## 実施事項
A: 便移植療法に関する本文によれば、2017年に報告されたRCTで潰瘍性大腸炎に対して行われたFMTは、どのような方法でしたか。
B: 便移植療法に関する本文のうち、「No.4954 (2019年04月06日発行) P.46」で始まり「に行われるようになってきた。」に至るまでの部分を、一字一句違えずに再掲してください。

## 本文
No.4954 (2019年04月06日発行) P.46

石川 大 (順天堂大学消化器内科准教授)

永原章仁 (順天堂大学消化器内科教授)

登録日: 2019-04-03

最終更新日: 2019-04-02

【疾患に応じた,安全,有効かつ効率的なプロトコールの早期確立が望まれる】

近年,腸内細菌叢の乱れ(dysbiosis)と様々な疾患との関連が明らかになってきている。そこで新たな治療戦略として,腸内環境の改善を目的とした便移植療法(FMT)が世界各地で,様々な疾患を対象に行われるようになってきた。

難治性Clostridium difficile感染性腸炎に対するFMTのランダム化比較試験(RCT)でその高い治療効果が証明され,最近の文献では,凍結便と新鮮便でのFMTは有意差なく効果があることが証明され,カプセル内服FMTも十分な治療効果が得られることも明らかになってきている。

潰瘍性大腸炎(UC)に関しては,2017年に報告されたRCT1)でUCに対するFMTの有効性は証明されたものの,凍結ドナー便を40回自己浣腸するという煩雑さや不確実性が懸念される方法であり,今後のスタンダード治療になりえるか難しい印象であった。筆者らも,UCに対して抗菌薬療法をFMT前に行い,大腸内視鏡下で新鮮便を投与する抗菌薬併用療法(A-FMT)の有効性や腸内細菌叢の変化について報告してきた2)。患者側の腸内細菌叢をリセットすることにより効果的な移植の可能性が示され,臨床研究は継続中である。FMTの治療効果のメカニズムを追究することは疾患の病因を明らかにすることになり,疾患に応じた安全で有効,かつ効率的なFMTプロトコールの早期確立が望まれている。

【文献】

1) Paramsothy S, et al:Lancet. 2017;389(10075): 1218-28.

2) Ishikawa D, et al:Inflamm Bowel Dis. 2017;23 (1):116-25.

## 提供情報
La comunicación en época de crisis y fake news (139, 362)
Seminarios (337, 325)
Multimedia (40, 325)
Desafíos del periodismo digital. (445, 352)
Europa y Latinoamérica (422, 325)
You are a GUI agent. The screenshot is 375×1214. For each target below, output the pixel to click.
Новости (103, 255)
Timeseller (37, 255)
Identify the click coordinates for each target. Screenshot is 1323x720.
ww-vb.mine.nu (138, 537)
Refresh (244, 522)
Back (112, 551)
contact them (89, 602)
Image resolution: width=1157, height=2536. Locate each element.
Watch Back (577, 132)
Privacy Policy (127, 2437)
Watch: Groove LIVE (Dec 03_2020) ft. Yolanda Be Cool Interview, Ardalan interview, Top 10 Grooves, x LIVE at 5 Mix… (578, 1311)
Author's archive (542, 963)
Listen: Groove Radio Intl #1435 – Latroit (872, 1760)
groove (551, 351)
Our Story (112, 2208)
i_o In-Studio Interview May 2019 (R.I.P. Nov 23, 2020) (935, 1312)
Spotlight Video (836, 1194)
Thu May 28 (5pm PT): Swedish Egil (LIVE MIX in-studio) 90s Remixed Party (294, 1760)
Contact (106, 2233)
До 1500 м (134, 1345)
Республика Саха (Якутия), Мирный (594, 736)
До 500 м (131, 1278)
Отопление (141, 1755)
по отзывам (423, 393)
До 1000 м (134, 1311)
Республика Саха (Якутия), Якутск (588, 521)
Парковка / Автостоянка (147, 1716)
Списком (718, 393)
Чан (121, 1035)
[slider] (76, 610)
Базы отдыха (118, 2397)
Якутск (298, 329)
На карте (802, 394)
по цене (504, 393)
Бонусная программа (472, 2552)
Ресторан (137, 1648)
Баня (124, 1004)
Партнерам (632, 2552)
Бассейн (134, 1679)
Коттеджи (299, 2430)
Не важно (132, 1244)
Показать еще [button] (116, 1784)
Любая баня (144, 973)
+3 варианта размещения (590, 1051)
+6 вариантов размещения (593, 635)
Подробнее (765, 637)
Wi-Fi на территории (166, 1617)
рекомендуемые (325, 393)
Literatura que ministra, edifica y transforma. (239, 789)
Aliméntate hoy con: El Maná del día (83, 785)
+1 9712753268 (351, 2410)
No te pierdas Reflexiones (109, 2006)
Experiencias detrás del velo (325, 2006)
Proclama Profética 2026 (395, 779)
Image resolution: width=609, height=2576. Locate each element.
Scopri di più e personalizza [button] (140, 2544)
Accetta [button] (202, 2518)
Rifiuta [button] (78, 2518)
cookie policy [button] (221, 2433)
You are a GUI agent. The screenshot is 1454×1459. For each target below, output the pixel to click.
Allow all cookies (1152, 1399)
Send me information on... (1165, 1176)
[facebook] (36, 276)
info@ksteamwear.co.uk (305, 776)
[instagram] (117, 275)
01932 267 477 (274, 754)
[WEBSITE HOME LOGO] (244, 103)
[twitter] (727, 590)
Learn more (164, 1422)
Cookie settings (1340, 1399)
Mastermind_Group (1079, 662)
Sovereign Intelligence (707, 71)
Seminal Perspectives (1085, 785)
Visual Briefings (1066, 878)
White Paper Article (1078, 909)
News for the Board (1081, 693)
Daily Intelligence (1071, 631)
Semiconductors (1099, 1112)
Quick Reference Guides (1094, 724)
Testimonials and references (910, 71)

## 解答
A: 凍結ドナー便を40回自己浣腸する方法です。

B:
No.4954 (2019年04月06日発行) P.46

石川 大 (順天堂大学消化器内科准教授)

永原章仁 (順天堂大学消化器内科教授)

登録日: 2019-04-03

最終更新日: 2019-04-02

【疾患に応じた,安全,有効かつ効率的なプロトコールの早期確立が望まれる】

近年,腸内細菌叢の乱れ(dysbiosis)と様々な疾患との関連が明らかになってきている。そこで新たな治療戦略として,腸内環境の改善を目的とした便移植療法(FMT)が世界各地で,様々な疾患を対象に行われるようになってきた。